I have never been to T&D but I have been eating garage deer for years without incident. Most processors are not posh environments.

You can't compare these hard-working guys to the butcher at ShopRite, a more fair comparison would be to compare them to the slaughter house where Shop Rite gets their meat.

I have seen plenty of slaughter & fish houses and I can assure you the processors I have seen in NJ DO look(and smell) rather posh in comparison.

As long as they bleach and hose down after you have nothing to worry about.
 
Some butchers are more diligent than others.

Either way, they are all inspected by their local health departments for regulatory compliance. If there are complaints, then the health department will investigate it, otherwise I believe the inspection is only annual.
 
If you really value the harvest - do it yourself.

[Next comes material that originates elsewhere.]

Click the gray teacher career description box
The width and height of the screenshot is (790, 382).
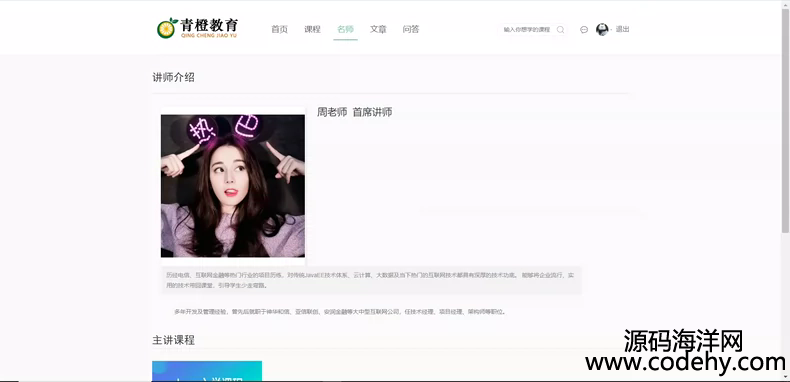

Pennsylvania F&G promotes a great DVD series for butchering and cooking venison. Milos Cihalka (sp.?) field dresses, skins and butchers in this how-to series. He goes through every muscle of meat on the whole deer shows you how to bone out and separate every cut. He even tells you which cuts are tender and tough and what each is good for. Cant beat it. (Venison Healthy and Tasty I think it's called)
 
there not inspected by the health department, i saw a post on hear from killers in mddletown area that they werenot inspected
They should be, but I wouldn't doubt that many aren't.

My dad used to work for the health department until he retired about 10 years ago and said butchers (registered business) are inspected by either the county, state, and/or federal. Depending on their history, they may be inspected more than once a year.

Maybe something's changed over the last 10 years? [confused]
 
I think true hunters should just butcher their own harvest. I've butchered deer early season with load of maggots, unfortunatly, and the meat still tasted great and I never got sick. I can't imagion that these butchers have facilities with maggots crawing around.
 
I think true hunters should just butcher their own harvest.
I don't think it's fair to call urban hunters "untrue".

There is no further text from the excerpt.